Extracted text
%%
Wrenn and Trent have similar jobs, actually. Trent makes his living poking holes in people’s fraudulent insurance claims, and Wrenn here believes there’s a hole in Trent’s claim of insanity. After all, when Trent arrived he fought the orderlies, cried out for help, swore that he was sane…but as soon as he was locked up he settled down, and used a black crayon to cover himself and the padded walls with crosses.
“They’d almost have to keep you in here, once they’d seen these,” Wrenn says. “Wouldn’t they, John?”
Sure enough, Trent faked at least the severity of his madness so that he’d be locked up. Why? “It’s safer in here now,” he explains.
Trent is our protagonist, which is worth pointing out only because the other two films in this trilogy don’t have them. MacReady is our de facto protagonist in The Thing, but in the same way that he’s that team’s leader: he isn’t, but nobody else will do it. In Prince of Darkness, another version of the film could easily position Brian or the priest (or Catherine) as the protagonist, but the version we got is either an ensemble piece or a film with Satan as its star, depending on your perspective.
Here, it’s Trent and only Trent. And he’s not just the film’s protagonist; he’s also Cane’s.
Trent tells his story to Wrenn, and we follow along. It begins with him hard at work, interviewing Peter Jason (we went over his filmography with Carpenter last week) about his insurance claim, ultimately proving it fraudulent.
Trent’s occupation, demeanor, skill, and fashion sense are straight out of Double Indemnity. He’s like a character plucked from a different story. Believably human, but out of place. He keeps lighting up cigarettes like a character in a movie made 50 years ago, often then being told smoking isn’t allowed, which seems like unexpected and unwelcome information to him.
When he meets Linda Styles — Cane’s editor — his noir sensibilities are brought even more to the fore. She’s prudish and straightlaced, exactly the dame he knows from another story entirely, fully aware that she’ll take off her glasses and let down her hair and reveal the smokey sexuality he hides within. Which is exactly what happens. He even flirts with her with fast, quippy banter that feels more like it belongs in a Raymond Chandler novel than a horror film.
But Trent isn’t a character; he’s a human being. Right? At least, that what he keeps telling people, and trying to tell himself. Twice he says, “Nobody pulls my strings.” At other points he says, “I’m my own man.” “I know what I am.” “I’m not a piece of fiction.” He makes repeated claims that “this is reality.”
The lady doth protest too much, methinks.
As we learn, it isn’t reality. He isn’t a person. And when he meets Cane, the mad author tells him, “I think, therefore you are.”
Again, though, we get ahead of ourselves.
Trent is hired by Cane’s publisher to find the novelist, who’s gone missing. Nobody knows where he is, if he’s coming back, or whether or not he’s still alive. All the publisher knows for sure is that his newest book, In the Mouth of Madness, is at least partially complete, because they received several chapters through his agent.
Cane’s agent would be a great person for Trent to interview, but it turns out they already met.
His agent was driven insane by those sample chapters alone. He smashed through a diner window and attempted to kill Trent before being gunned down by police.
%%
Listing
%%
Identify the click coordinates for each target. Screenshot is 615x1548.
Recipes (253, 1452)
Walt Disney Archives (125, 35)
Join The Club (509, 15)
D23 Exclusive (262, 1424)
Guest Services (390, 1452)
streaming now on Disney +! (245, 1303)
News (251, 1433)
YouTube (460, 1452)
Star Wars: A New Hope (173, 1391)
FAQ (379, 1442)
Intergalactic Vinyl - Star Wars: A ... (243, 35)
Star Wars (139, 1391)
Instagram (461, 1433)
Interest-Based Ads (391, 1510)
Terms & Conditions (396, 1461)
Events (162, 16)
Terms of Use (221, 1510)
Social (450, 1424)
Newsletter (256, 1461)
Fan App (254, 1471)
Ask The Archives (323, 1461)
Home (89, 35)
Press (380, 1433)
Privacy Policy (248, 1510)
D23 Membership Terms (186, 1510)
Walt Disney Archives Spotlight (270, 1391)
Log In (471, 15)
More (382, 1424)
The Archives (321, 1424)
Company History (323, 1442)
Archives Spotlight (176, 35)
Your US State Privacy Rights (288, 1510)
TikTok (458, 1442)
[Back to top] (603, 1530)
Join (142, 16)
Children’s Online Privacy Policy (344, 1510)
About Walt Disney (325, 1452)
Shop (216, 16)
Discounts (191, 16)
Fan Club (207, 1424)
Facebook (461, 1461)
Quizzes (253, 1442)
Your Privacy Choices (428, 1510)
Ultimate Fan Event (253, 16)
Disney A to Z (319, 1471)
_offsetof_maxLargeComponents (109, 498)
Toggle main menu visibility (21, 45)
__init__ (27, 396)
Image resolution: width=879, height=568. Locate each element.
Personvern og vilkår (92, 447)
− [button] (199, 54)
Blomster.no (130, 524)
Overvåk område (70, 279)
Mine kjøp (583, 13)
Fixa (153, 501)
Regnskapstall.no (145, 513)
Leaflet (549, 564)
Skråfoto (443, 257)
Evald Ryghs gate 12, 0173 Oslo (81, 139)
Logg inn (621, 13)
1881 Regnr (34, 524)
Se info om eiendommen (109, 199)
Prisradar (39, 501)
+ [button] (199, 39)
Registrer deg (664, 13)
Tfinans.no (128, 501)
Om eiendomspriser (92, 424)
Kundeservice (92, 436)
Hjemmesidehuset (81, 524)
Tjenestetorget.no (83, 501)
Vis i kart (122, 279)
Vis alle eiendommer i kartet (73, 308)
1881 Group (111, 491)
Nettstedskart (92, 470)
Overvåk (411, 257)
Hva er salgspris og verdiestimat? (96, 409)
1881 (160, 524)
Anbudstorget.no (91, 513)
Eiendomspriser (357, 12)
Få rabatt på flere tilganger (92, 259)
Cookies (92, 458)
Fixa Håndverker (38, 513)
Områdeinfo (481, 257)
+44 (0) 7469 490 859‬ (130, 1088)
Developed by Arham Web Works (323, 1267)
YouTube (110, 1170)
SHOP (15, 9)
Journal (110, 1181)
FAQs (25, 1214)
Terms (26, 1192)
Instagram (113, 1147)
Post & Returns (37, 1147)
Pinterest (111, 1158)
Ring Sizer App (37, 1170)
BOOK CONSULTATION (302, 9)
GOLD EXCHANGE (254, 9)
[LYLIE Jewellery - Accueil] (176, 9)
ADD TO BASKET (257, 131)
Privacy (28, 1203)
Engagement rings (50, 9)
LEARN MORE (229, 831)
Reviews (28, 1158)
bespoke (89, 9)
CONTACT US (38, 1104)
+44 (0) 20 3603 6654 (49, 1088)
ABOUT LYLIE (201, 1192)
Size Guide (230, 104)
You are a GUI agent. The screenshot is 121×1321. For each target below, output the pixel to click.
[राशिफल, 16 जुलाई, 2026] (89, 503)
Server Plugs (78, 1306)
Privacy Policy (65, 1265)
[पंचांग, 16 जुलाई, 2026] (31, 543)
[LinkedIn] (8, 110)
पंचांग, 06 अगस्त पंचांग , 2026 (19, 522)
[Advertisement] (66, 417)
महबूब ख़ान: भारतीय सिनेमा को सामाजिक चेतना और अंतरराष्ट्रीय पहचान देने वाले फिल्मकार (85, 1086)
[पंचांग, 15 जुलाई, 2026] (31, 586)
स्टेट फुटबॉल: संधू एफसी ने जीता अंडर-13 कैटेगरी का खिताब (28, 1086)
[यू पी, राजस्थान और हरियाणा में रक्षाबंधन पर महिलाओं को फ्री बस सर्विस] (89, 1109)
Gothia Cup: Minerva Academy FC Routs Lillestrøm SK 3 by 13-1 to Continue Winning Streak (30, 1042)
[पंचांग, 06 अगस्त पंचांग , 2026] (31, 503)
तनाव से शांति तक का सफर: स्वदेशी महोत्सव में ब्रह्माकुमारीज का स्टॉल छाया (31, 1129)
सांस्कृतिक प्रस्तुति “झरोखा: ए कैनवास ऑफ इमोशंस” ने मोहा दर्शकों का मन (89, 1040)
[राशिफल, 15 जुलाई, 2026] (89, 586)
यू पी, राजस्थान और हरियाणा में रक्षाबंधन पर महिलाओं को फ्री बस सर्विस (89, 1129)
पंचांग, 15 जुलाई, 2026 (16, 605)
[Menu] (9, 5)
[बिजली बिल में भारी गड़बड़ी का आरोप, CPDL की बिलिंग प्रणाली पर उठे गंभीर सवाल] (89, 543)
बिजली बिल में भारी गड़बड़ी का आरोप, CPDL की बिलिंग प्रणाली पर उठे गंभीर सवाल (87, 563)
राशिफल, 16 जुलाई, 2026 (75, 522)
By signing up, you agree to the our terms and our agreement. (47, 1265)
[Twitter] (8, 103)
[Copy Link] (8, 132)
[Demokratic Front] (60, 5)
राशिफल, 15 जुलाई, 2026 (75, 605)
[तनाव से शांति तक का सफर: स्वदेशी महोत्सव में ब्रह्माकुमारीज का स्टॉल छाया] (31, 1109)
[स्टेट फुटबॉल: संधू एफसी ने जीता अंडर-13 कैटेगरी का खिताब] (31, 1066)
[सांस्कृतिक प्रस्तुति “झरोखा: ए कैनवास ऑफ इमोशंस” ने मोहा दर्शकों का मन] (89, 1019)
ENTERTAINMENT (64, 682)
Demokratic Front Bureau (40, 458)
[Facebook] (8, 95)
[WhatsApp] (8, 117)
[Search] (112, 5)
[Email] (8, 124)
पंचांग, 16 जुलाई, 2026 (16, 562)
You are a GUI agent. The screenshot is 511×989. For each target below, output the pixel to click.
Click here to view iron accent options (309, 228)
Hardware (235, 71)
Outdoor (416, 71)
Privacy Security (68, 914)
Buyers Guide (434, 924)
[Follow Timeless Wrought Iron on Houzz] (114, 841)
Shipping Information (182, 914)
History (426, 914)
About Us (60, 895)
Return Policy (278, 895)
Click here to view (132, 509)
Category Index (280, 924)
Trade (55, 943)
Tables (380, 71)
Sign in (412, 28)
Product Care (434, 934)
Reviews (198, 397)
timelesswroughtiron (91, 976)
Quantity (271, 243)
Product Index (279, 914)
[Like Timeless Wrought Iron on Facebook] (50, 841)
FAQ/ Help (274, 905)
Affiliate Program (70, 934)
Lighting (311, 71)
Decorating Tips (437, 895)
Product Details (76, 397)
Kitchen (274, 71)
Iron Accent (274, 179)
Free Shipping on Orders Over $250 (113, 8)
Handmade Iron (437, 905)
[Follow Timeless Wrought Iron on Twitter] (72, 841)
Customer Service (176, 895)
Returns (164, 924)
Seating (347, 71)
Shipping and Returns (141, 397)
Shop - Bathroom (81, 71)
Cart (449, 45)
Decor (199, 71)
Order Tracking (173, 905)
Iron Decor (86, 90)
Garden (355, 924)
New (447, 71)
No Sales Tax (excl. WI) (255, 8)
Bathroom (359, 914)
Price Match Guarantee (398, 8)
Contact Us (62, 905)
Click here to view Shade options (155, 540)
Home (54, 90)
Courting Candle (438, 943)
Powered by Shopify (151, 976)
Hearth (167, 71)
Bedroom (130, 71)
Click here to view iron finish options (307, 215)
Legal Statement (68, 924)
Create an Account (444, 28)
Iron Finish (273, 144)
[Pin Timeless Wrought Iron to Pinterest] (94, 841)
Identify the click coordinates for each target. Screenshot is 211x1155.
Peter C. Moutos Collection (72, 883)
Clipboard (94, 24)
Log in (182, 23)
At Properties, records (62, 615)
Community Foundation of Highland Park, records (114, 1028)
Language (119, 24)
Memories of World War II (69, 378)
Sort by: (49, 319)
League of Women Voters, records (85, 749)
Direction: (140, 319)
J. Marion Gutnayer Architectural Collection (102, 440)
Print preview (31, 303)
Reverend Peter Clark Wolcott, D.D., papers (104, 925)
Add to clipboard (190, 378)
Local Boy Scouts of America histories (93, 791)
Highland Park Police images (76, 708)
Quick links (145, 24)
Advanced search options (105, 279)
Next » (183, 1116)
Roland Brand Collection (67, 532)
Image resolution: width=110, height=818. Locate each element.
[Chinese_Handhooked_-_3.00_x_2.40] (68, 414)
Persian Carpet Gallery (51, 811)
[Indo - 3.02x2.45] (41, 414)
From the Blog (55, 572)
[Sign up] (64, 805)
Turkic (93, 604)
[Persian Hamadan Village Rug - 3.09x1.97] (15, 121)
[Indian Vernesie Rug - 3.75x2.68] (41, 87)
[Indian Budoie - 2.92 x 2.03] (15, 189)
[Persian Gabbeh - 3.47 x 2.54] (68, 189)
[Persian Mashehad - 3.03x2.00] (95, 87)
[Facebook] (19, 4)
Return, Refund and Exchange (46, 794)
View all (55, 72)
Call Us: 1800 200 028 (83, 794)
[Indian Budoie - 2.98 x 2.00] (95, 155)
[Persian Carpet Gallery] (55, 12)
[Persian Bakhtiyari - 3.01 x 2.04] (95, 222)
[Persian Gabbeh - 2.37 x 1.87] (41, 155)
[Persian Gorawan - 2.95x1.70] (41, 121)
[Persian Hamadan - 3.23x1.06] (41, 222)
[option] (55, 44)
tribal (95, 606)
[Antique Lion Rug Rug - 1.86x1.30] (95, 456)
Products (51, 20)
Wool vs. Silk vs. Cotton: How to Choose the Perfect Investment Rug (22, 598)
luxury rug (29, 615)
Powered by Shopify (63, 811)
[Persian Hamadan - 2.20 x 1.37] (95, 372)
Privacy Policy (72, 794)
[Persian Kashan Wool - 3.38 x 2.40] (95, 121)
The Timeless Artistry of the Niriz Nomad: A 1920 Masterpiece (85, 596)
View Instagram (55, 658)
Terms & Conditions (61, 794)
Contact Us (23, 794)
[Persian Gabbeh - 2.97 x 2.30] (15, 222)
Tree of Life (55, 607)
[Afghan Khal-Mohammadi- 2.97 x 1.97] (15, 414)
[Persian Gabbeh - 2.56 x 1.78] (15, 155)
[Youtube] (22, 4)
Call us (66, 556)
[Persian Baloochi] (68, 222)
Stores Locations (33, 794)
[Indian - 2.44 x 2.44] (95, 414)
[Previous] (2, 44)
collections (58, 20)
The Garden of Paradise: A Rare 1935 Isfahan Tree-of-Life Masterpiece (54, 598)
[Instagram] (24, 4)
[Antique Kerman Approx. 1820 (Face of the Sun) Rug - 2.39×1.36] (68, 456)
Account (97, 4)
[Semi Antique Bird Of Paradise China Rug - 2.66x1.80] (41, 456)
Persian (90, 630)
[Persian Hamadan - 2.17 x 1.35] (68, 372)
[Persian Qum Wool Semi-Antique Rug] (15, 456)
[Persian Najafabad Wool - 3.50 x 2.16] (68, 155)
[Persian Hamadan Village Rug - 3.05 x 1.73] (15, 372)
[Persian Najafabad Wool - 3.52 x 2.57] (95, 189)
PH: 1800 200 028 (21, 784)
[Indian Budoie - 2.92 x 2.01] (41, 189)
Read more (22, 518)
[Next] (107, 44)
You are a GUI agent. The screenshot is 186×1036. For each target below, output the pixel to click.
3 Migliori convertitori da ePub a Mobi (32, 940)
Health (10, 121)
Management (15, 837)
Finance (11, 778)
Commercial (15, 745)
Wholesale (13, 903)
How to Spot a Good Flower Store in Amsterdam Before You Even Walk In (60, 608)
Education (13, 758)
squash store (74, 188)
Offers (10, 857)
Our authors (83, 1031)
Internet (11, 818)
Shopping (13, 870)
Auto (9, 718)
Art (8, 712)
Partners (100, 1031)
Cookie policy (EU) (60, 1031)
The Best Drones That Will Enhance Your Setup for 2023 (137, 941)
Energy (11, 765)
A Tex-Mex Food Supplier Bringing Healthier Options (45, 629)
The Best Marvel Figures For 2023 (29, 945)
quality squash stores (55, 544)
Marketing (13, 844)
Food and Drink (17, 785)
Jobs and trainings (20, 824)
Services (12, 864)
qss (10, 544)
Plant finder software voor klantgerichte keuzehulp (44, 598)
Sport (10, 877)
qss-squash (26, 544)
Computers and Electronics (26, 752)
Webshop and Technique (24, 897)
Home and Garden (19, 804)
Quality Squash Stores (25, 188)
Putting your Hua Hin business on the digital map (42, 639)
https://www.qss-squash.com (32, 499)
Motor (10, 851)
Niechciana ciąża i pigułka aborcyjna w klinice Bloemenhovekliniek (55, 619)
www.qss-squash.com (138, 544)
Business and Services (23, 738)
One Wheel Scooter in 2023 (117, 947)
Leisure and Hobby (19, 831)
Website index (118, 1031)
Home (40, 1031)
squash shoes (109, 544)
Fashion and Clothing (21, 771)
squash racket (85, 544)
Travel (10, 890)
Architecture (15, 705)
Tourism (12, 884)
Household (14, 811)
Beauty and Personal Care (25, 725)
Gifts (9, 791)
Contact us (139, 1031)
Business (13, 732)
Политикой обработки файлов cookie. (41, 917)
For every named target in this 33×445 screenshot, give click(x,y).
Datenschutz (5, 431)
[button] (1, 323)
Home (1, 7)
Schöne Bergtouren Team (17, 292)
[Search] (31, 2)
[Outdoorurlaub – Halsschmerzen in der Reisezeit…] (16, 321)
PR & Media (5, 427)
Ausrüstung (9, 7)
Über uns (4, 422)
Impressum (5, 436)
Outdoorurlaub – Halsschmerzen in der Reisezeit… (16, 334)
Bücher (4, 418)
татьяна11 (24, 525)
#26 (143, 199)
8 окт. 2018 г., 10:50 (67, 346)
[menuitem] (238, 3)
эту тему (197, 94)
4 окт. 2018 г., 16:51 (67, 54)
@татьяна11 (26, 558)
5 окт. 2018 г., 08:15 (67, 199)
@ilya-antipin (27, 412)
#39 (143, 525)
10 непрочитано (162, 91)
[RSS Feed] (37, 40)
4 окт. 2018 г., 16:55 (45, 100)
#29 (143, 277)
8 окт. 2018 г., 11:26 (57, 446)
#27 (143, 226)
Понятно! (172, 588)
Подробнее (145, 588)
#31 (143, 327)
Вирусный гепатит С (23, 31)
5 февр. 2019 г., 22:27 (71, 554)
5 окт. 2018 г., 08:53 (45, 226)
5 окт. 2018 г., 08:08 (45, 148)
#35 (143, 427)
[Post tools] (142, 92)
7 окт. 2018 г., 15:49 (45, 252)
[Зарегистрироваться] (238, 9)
%%
Set exercise 1
Translate this sentence from the review into Spanish: "Trent’s occupation, demeanor, skill, and fashion sense are straight out of Double Indemnity."
Set exercise 2
Reproduce everything in the review from "As we learn, it" down to "down by police.", word for word.
The listing is not needed here.

Response 1
La ocupación, el comportamiento, la habilidad y el sentido de la moda de Trent salen directamente de Double Indemnity.

Response 2
As we learn, it isn’t reality. He isn’t a person. And when he meets Cane, the mad author tells him, “I think, therefore you are.”
Again, though, we get ahead of ourselves.
Trent is hired by Cane’s publisher to find the novelist, who’s gone missing. Nobody knows where he is, if he’s coming back, or whether or not he’s still alive. All the publisher knows for sure is that his newest book, In the Mouth of Madness, is at least partially complete, because they received several chapters through his agent.
Cane’s agent would be a great person for Trent to interview, but it turns out they already met.
His agent was driven insane by those sample chapters alone. He smashed through a diner window and attempted to kill Trent before being gunned down by police.